◆ TASK INPUT:
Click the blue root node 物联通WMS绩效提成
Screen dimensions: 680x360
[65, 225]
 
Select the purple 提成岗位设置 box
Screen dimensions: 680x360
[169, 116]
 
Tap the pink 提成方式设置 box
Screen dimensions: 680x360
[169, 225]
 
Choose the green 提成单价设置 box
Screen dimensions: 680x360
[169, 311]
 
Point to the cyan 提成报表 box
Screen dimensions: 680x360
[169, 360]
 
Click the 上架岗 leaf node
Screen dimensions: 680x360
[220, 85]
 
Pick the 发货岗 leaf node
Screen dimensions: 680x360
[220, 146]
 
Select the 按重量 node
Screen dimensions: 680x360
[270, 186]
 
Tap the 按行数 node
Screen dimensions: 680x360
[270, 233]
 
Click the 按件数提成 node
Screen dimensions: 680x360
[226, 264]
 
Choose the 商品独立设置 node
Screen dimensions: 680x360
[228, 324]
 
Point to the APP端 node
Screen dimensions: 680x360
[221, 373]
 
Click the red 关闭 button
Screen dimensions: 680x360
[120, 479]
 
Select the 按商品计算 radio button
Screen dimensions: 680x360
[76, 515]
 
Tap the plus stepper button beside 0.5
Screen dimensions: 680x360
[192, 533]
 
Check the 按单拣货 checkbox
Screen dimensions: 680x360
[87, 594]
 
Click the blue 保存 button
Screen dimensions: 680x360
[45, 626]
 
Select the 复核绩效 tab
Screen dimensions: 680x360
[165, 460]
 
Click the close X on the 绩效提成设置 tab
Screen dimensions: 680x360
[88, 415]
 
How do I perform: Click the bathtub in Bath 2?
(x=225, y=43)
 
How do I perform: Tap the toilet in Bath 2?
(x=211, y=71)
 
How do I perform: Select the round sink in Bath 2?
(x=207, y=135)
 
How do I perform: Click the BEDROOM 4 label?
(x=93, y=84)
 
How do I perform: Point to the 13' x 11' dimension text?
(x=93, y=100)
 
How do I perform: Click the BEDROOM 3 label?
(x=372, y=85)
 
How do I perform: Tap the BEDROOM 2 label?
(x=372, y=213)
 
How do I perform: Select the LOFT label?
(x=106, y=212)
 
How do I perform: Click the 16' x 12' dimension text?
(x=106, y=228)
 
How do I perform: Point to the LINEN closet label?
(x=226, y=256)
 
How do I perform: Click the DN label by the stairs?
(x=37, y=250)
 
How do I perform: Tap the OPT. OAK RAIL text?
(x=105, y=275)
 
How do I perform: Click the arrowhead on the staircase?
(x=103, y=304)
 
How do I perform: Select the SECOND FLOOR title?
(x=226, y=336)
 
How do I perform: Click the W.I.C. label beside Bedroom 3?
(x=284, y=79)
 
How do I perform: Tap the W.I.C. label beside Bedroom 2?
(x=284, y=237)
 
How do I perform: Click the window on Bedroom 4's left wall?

◆ GOAL OF THE EXERCISE:
Rewrite all the items above, swapping each "Screen dimensions" for "Display size" and leaving everything else as it is.

◆ RESULT:
Click the blue root node 物联通WMS绩效提成
Display size: 680x360
[65, 225]
 
Select the purple 提成岗位设置 box
Display size: 680x360
[169, 116]
 
Tap the pink 提成方式设置 box
Display size: 680x360
[169, 225]
 
Choose the green 提成单价设置 box
Display size: 680x360
[169, 311]
 
Point to the cyan 提成报表 box
Display size: 680x360
[169, 360]
 
Click the 上架岗 leaf node
Display size: 680x360
[220, 85]
 
Pick the 发货岗 leaf node
Display size: 680x360
[220, 146]
 
Select the 按重量 node
Display size: 680x360
[270, 186]
 
Tap the 按行数 node
Display size: 680x360
[270, 233]
 
Click the 按件数提成 node
Display size: 680x360
[226, 264]
 
Choose the 商品独立设置 node
Display size: 680x360
[228, 324]
 
Point to the APP端 node
Display size: 680x360
[221, 373]
 
Click the red 关闭 button
Display size: 680x360
[120, 479]
 
Select the 按商品计算 radio button
Display size: 680x360
[76, 515]
 
Tap the plus stepper button beside 0.5
Display size: 680x360
[192, 533]
 
Check the 按单拣货 checkbox
Display size: 680x360
[87, 594]
 
Click the blue 保存 button
Display size: 680x360
[45, 626]
 
Select the 复核绩效 tab
Display size: 680x360
[165, 460]
 
Click the close X on the 绩效提成设置 tab
Display size: 680x360
[88, 415]
 
How do I perform: Click the bathtub in Bath 2?
(x=225, y=43)
 
How do I perform: Tap the toilet in Bath 2?
(x=211, y=71)
 
How do I perform: Select the round sink in Bath 2?
(x=207, y=135)
 
How do I perform: Click the BEDROOM 4 label?
(x=93, y=84)
 
How do I perform: Point to the 13' x 11' dimension text?
(x=93, y=100)
 
How do I perform: Click the BEDROOM 3 label?
(x=372, y=85)
 
How do I perform: Tap the BEDROOM 2 label?
(x=372, y=213)
 
How do I perform: Select the LOFT label?
(x=106, y=212)
 
How do I perform: Click the 16' x 12' dimension text?
(x=106, y=228)
 
How do I perform: Point to the LINEN closet label?
(x=226, y=256)
 
How do I perform: Click the DN label by the stairs?
(x=37, y=250)
 
How do I perform: Tap the OPT. OAK RAIL text?
(x=105, y=275)
 
How do I perform: Click the arrowhead on the staircase?
(x=103, y=304)
 
How do I perform: Select the SECOND FLOOR title?
(x=226, y=336)
 
How do I perform: Click the W.I.C. label beside Bedroom 3?
(x=284, y=79)
 
How do I perform: Tap the W.I.C. label beside Bedroom 2?
(x=284, y=237)
 
How do I perform: Click the window on Bedroom 4's left wall?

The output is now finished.